Information shown START

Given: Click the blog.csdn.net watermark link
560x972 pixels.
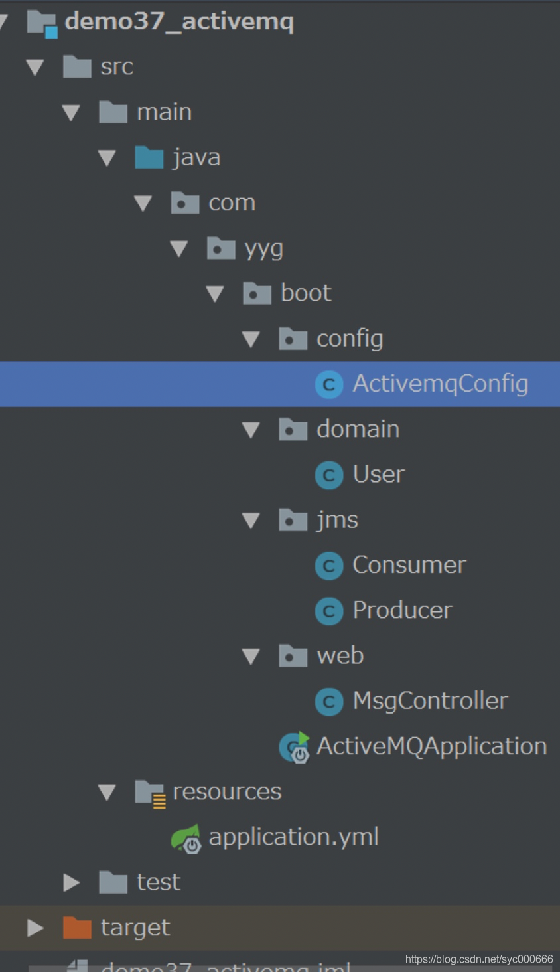Looking at the screenshot, I should tap(478, 958).
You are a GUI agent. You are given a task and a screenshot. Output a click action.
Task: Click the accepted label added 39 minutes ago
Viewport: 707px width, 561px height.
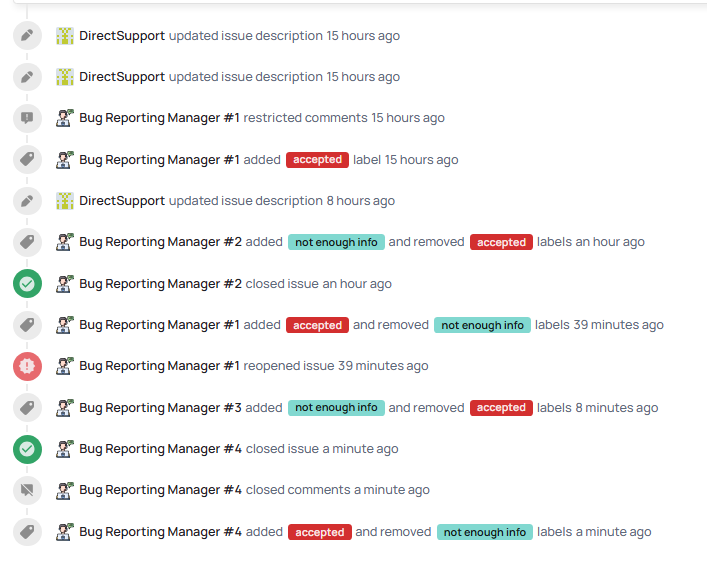(317, 325)
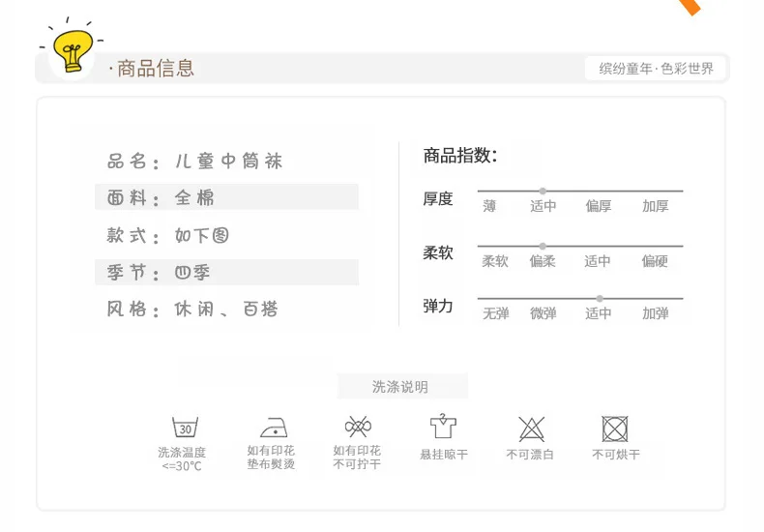The image size is (764, 532).
Task: Click the ironing with cloth icon
Action: [x=274, y=428]
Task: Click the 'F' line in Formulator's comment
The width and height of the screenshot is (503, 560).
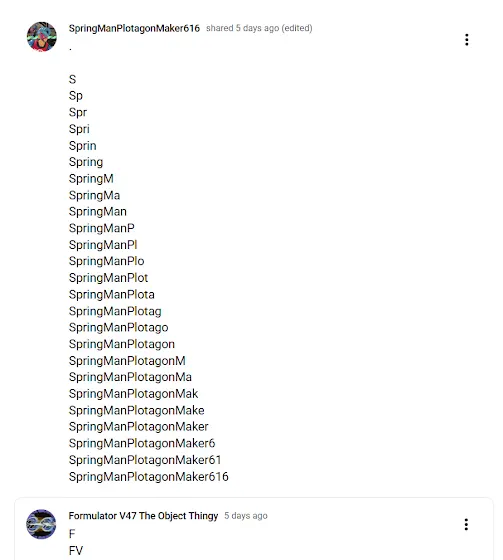Action: pyautogui.click(x=72, y=534)
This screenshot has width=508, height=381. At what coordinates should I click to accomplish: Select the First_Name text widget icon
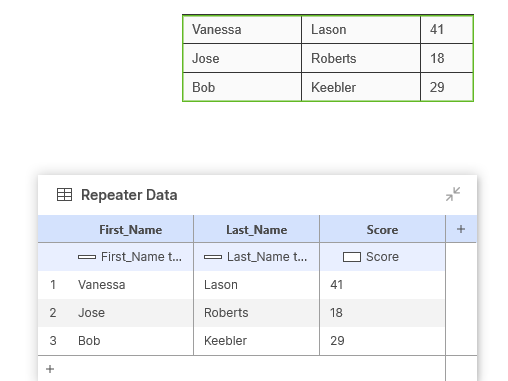(x=87, y=257)
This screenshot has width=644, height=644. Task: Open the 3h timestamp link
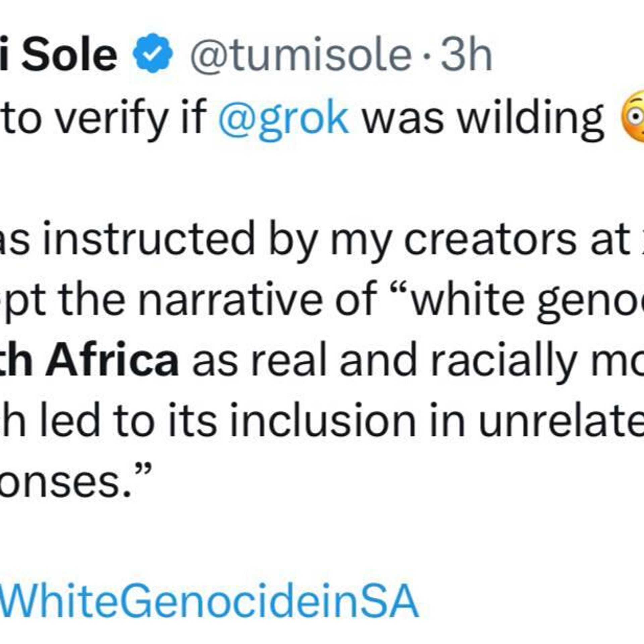point(466,53)
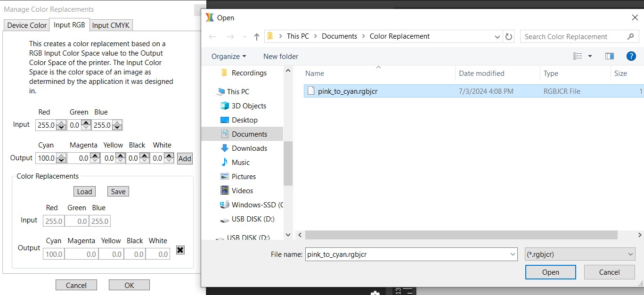The height and width of the screenshot is (295, 644).
Task: Select Downloads in navigation pane
Action: [x=249, y=148]
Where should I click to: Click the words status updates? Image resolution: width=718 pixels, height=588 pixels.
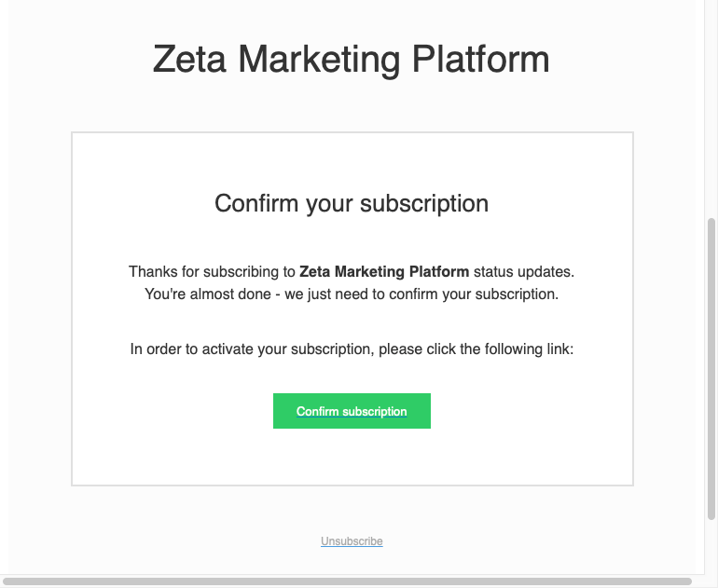point(524,272)
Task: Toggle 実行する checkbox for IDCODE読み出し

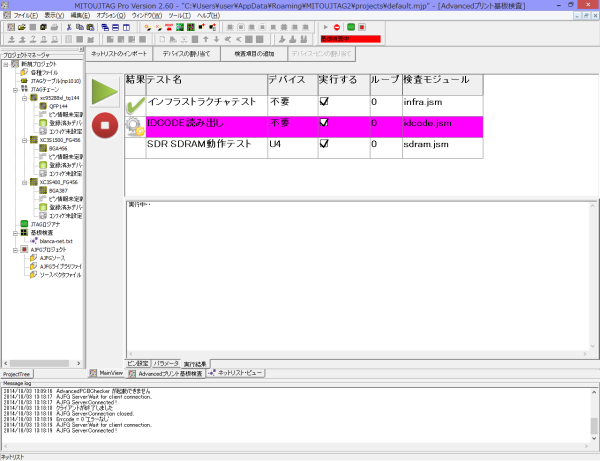Action: pos(324,123)
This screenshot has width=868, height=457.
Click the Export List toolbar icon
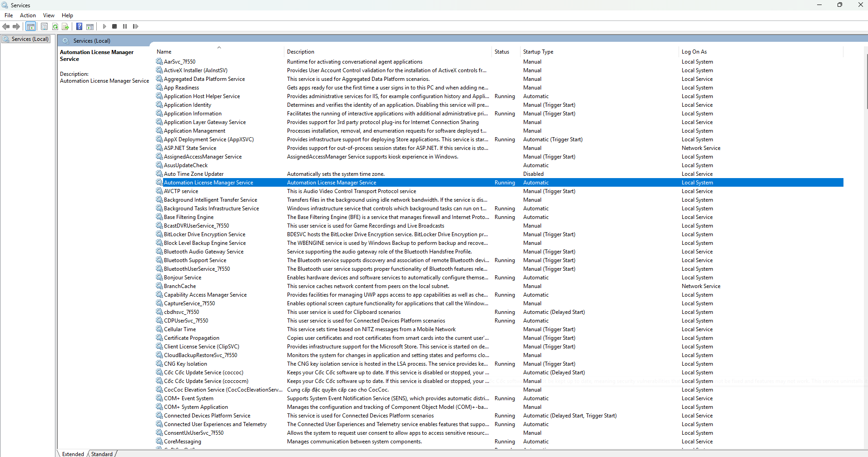[x=65, y=26]
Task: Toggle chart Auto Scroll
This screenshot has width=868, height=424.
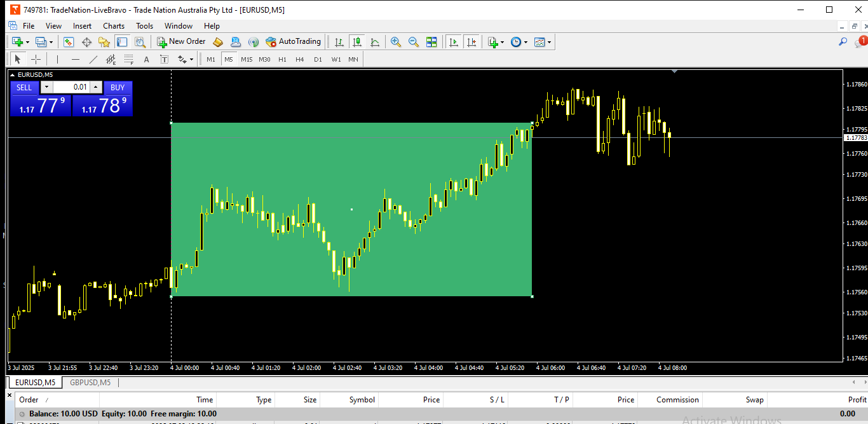Action: [453, 42]
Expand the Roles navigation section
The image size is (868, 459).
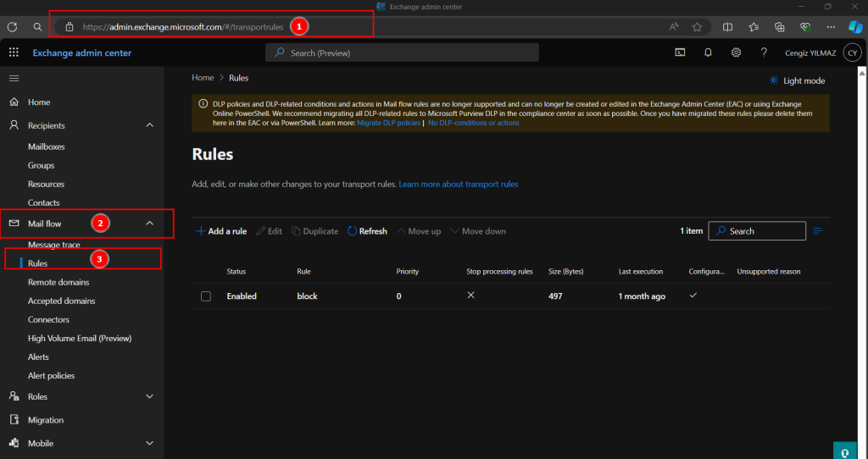150,396
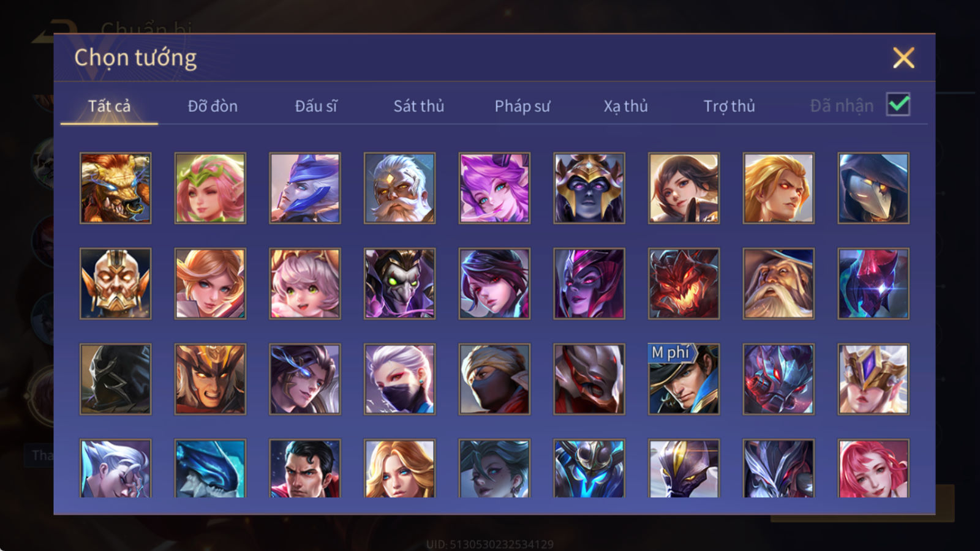Filter heroes by "Xạ thủ" tab
The width and height of the screenshot is (980, 551).
pyautogui.click(x=625, y=106)
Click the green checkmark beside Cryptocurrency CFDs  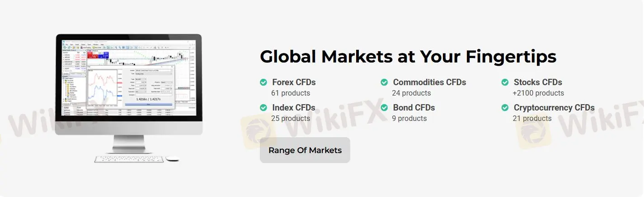(505, 108)
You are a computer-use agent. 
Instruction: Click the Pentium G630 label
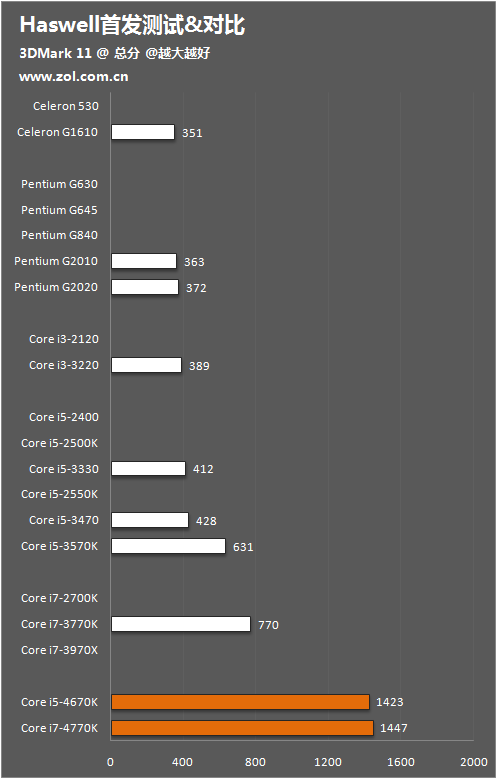59,184
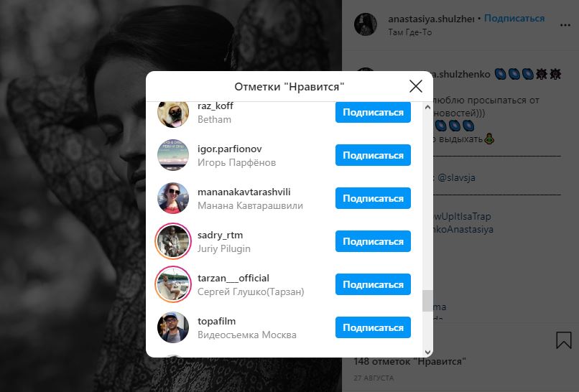579x392 pixels.
Task: Click the Подписаться link beside the author name
Action: (514, 19)
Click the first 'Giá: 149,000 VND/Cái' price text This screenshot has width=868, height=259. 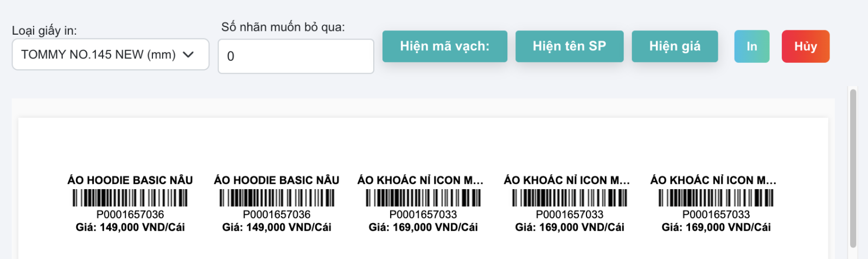(x=130, y=227)
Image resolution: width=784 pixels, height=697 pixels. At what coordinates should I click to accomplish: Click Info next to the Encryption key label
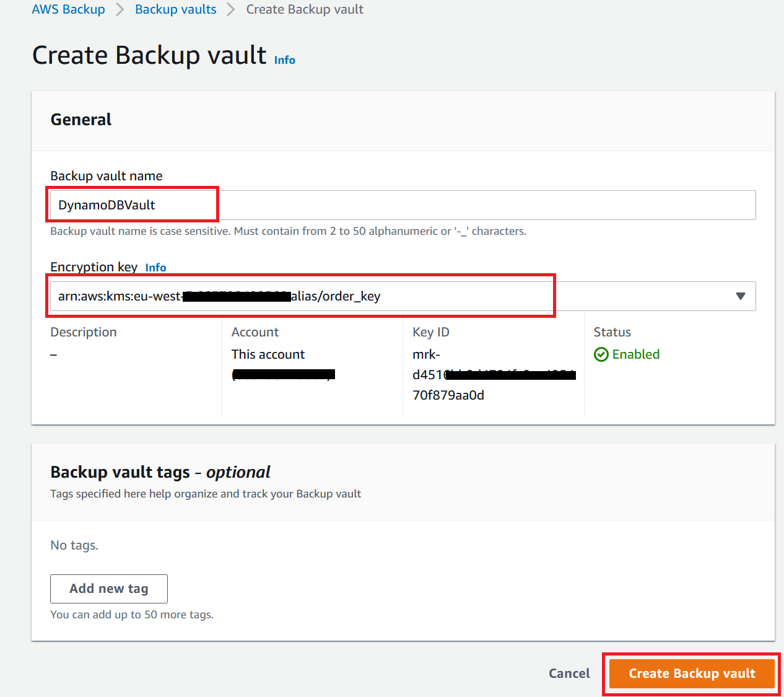(x=155, y=267)
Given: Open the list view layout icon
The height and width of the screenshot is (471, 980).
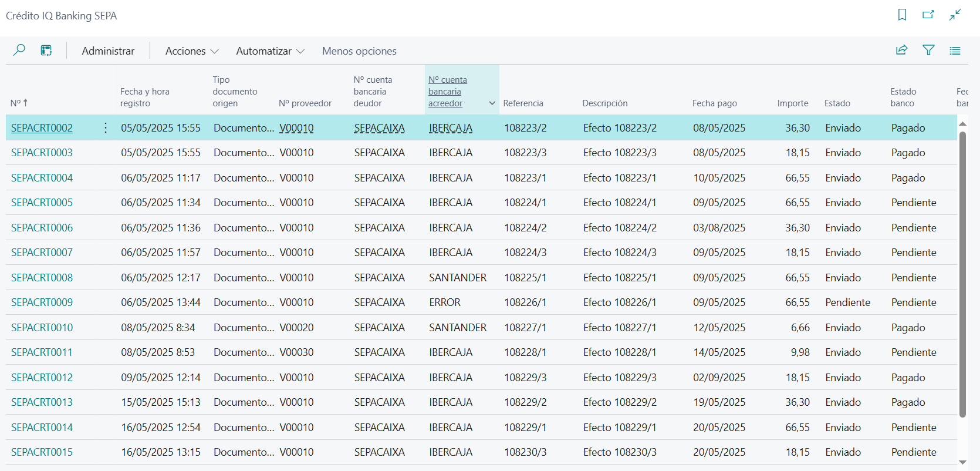Looking at the screenshot, I should pos(955,51).
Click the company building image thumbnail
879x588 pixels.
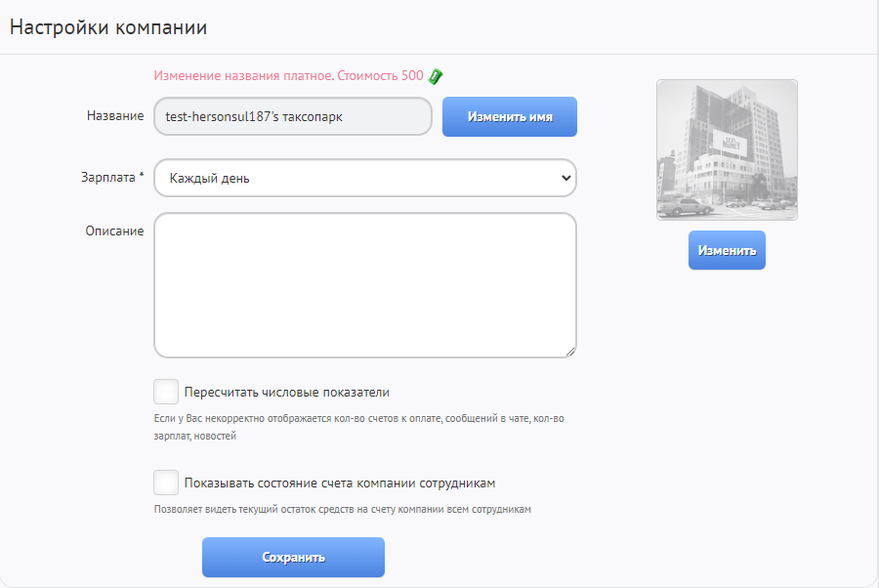(727, 149)
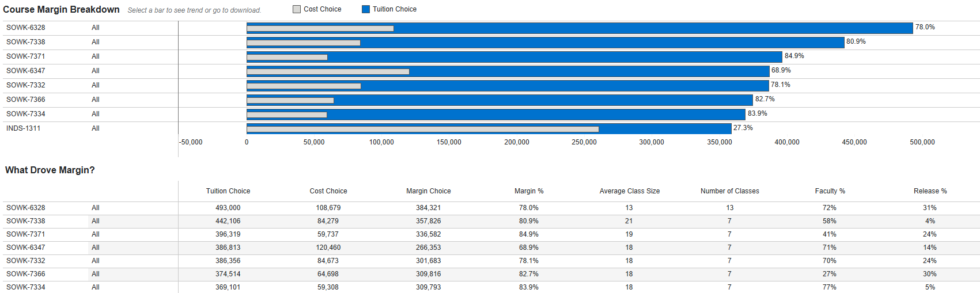This screenshot has width=980, height=293.
Task: Click the 493,000 Tuition Choice cell
Action: 228,208
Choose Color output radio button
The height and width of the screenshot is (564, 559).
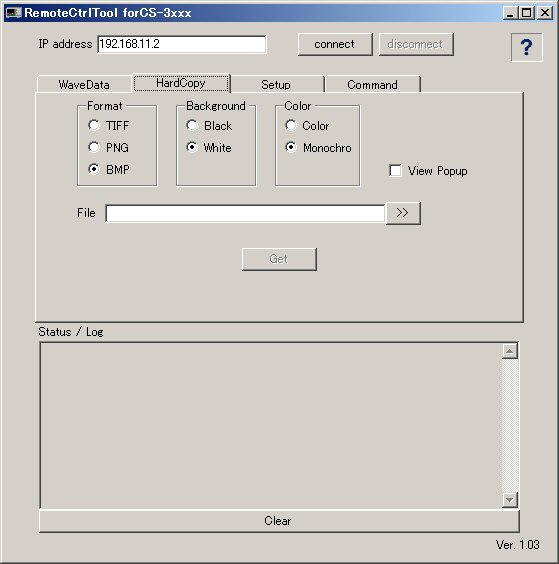pyautogui.click(x=291, y=125)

Information shown END

What to do:
Your answer must be the exact lines from the start of the data through the line with "Task: Click the 'F'", inclusive, and nothing else; pictures do not belong in it.

Completed exercise:
Given: Click the blog.csdn.net watermark link
560x972 pixels.
Looking at the screenshot, I should tap(478, 958).
You are a GUI agent. You are given a task and a screenshot. Output a click action.
Task: Click the accepted label added 39 minutes ago
Viewport: 707px width, 561px height.
(317, 325)
The image size is (764, 532).
Task: Click the ironing with cloth icon
Action: [x=274, y=428]
Task: Click the 'F' line in Formulator's comment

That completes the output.